● Задание 1
Перепишите записи слово в слово, начиная с первой строки записей и заканчивая строкой с «Der Neue Gemeinderat (53, 1056)», включая её.

Все дальнейшее зависело от особенностей характера. Человек или замыкался в своей оппозиционности на территории кухни, а за пределами ее цинично «играл по общим правилам», или, покидая территорию, пытался так или иначе реализовать свою оппозиционность через общение с себе подобными.
Цинизм — безответственная форма душевной свободы. Но именно люди этой породы оказались в итоге более подготовленными к смуте, ибо никакие принципы не связывали им руки. Не связывали до того, и они успешнее прочих сумели пробиться в информированные и властные структуры общества, и уж тем более — после того, когда рухнули всяческие преграды к инициативе самореализации под лозунгом «однова живем!».
Партийные и комсомольские секретари мгновенно превратились в «полевых командиров» новой русской смуты. И «органы», вдруг утратившие смысл своего существования, тоже отнюдь не остались в стороне от общего мародерства. Поражает воображение количество детей бывших многозвездных «героев невидимого фронта» на всех ступенях нынешней социальной лестницы. Воспитанные в атмосфере полицейского цинизма, самой злокачественной формы его, многие из них сегодня пытаются преодолеть дурную наследственность, и нужно признать, что кому-то это почти удается…
Но здесь все же разговор о маргиналах, то есть о ничтожном меньшинстве тех, что в шестидесятых или семидесятых, однажды обнаружив себя «не в строю», в той или иной форме «закучковались», имея наивную надежду так или иначе противодействовать «безыдейщине» как симптому распада. Всякое же «кучкование» автоматически ведет к «нелегальщине», к подпольному или полуподпольному образу жизни. О грустных издержках такого образа бытия — об этом я пытаюсь говорить…
Рассказ об одном случае из личного опыта «нелегальщины» избавит меня от лишних рассуждений по данной теме.
Я ехал из Москвы в Питер, вез друзьям два номера мною тогда издаваемого, то есть «самиздатского», журнала «Московский сборник» — название сознательно заимствовано у К.Победоносцева. Антисоветчины журнал не содержал. Советчины тоже. Но в том и был его «криминал»… В чемоданчике были еще с десяток статей разных московских авторов-полулегалов все на ту же тему, каковая была жирным шрифтом пропечатана на титульном листе «Московского сборника», — проблемы нации и религии.

● Записи набора данных
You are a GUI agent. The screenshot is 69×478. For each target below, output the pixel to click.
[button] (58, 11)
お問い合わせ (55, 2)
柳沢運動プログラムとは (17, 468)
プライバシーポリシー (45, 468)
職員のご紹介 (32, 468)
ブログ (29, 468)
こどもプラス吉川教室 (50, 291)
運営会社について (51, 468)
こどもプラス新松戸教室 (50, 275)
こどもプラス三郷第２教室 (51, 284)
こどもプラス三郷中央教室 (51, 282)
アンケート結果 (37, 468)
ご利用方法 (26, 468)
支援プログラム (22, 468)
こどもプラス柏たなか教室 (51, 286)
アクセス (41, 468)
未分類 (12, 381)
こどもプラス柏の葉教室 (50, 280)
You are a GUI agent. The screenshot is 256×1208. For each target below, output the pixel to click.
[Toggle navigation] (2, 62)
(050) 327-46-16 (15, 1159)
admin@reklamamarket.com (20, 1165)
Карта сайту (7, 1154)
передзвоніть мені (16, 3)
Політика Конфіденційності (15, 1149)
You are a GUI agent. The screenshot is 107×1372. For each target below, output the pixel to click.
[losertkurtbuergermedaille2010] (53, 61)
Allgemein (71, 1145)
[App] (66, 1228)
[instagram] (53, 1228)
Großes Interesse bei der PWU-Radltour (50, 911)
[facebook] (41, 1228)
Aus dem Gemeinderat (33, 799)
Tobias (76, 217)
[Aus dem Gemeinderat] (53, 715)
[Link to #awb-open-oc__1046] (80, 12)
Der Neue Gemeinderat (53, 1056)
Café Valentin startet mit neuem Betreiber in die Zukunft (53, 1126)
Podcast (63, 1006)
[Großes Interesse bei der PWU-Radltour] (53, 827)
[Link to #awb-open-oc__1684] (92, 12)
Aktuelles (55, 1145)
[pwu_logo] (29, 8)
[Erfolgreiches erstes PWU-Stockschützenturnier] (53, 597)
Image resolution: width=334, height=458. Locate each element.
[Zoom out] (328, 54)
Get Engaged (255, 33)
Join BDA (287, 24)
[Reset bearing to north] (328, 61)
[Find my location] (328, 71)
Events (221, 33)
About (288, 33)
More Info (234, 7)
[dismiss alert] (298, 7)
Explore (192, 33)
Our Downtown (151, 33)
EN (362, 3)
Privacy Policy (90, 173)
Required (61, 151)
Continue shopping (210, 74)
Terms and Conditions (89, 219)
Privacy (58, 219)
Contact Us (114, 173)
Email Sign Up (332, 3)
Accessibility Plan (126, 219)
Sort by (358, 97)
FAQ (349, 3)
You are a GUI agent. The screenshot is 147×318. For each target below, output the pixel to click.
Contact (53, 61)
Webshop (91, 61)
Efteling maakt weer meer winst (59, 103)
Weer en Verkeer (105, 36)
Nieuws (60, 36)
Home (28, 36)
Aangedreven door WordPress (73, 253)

● Задание 2
Почему, по словам отрывка, циники оказались лучше других готовы к смуте?

● Результат выполнения 1
You are a GUI agent. The screenshot is 69×478. For each target below, output the pixel to click.
[button] (58, 11)
お問い合わせ (55, 2)
柳沢運動プログラムとは (17, 468)
プライバシーポリシー (45, 468)
職員のご紹介 (32, 468)
ブログ (29, 468)
こどもプラス吉川教室 (50, 291)
運営会社について (51, 468)
こどもプラス新松戸教室 (50, 275)
こどもプラス三郷第２教室 (51, 284)
こどもプラス三郷中央教室 (51, 282)
アンケート結果 (37, 468)
ご利用方法 (26, 468)
支援プログラム (22, 468)
こどもプラス柏たなか教室 (51, 286)
アクセス (41, 468)
未分類 (12, 381)
こどもプラス柏の葉教室 (50, 280)
You are a GUI agent. The screenshot is 256×1208. For each target below, output the pixel to click.
[Toggle navigation] (2, 62)
(050) 327-46-16 (15, 1159)
admin@reklamamarket.com (20, 1165)
Карта сайту (7, 1154)
передзвоніть мені (16, 3)
Політика Конфіденційності (15, 1149)
You are a GUI agent. The screenshot is 107×1372. For each target below, output the pixel to click.
[losertkurtbuergermedaille2010] (53, 61)
Allgemein (71, 1145)
[App] (66, 1228)
[instagram] (53, 1228)
Großes Interesse bei der PWU-Radltour (50, 911)
[facebook] (41, 1228)
Aus dem Gemeinderat (33, 799)
Tobias (76, 217)
[Aus dem Gemeinderat] (53, 715)
[Link to #awb-open-oc__1046] (80, 12)
Der Neue Gemeinderat (53, 1056)

● Результат выполнения 2
Им не мешали никакие принципы. Поэтому они ещё до смуты, а после падения всех преград тем более, пробивались в информированные и властные структуры общества успешнее остальных.